Dubin-Johnson syndrome and Rotor syndrome cause elevations in conjugated bilirubin. These conditions are caused by mutations in the enzymes which transport bilirubin in and out of cells. Dubin-Johnson syndrome is caused by mutations in ABCC2/MRP2 which usually transports conjugated bilirubin out of the liver cell. Rotor syndrome is clinically similar to Dubin-Johnson syndrome but can cause a mixed hyperbilirubinemia, elevating both unconjugated and conjugated bilirubin levels in the blood. Rotor syndrome is caused by a deficiency in bilirubin transportation of hepatic uptake and storage. Both Dubin-Johnson and Rotor syndrome do not cause severe hyperbilirubinemia.

==Diagnosis==
Diagnosis can often be difficult due to the nonspecific symptoms that these conditions present with and the variety in prevalence. Additionally, diagnosis is also made more difficult by these conditions often presenting due to overlying secondary conditions like increased red blood cell turnover or increased stress on the body which may be required to reveal certain mutations.

Due to the genetic nature of these conditions, taking a family history is important. Additionally, diagnosis can be made clinically depending on the timing and severity of elevated bilirubin and ratio of conjugate to unconjugated bilirubin. All of which can reveal how severe the enzymatic deficiency and narrow down the potential enzymes which may be deficient.

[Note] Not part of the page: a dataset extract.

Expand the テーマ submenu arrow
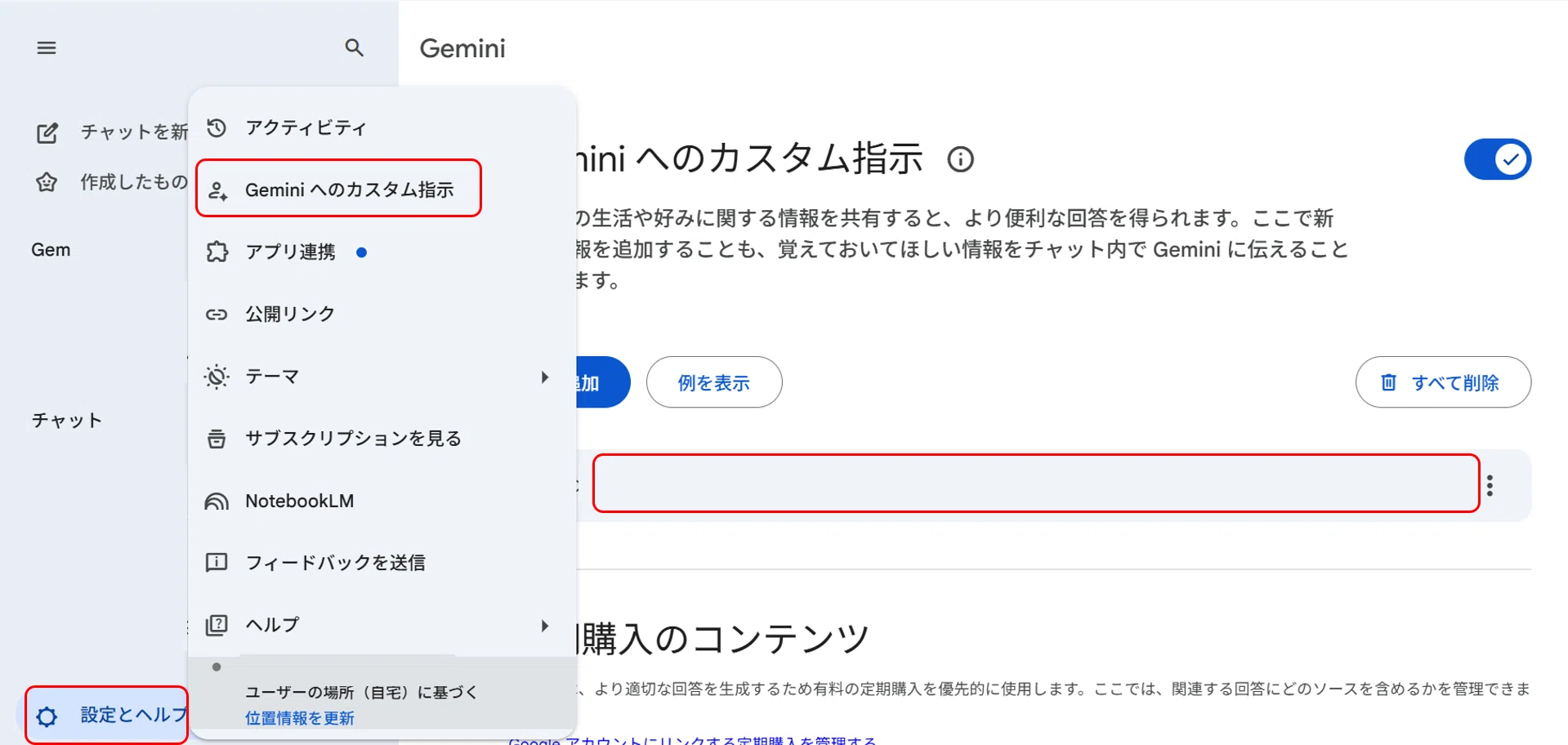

For many of these conditions genetic test may be required for definitive diagnosis. Due to many of the conditions having multiple mutations which can cause the enzyme deficiencies, gene analysis and genetic sequencing may be required.

==Management==
Management of hereditary hyperbilirubinemia can range from not requiring acute interventions with Gilbert Disease to requiring acute hospitalization for more severe mutations like Crigler-Najjar syndrome. For more severe hereditary hyperbilirubinemia's, treatments include exchange transfusions to remove excess bilirubin, UV light therapy to convert unconjugated bilirubin to conjugated and allow for excretion, and use of certain medications like phenobarbitol or ursodeoxycholic acid. For certain conditions the only curative treatment is a liver transplant. There is potential in the future for gene editing treatments for the most severe hereditary hyperbilirubinemias.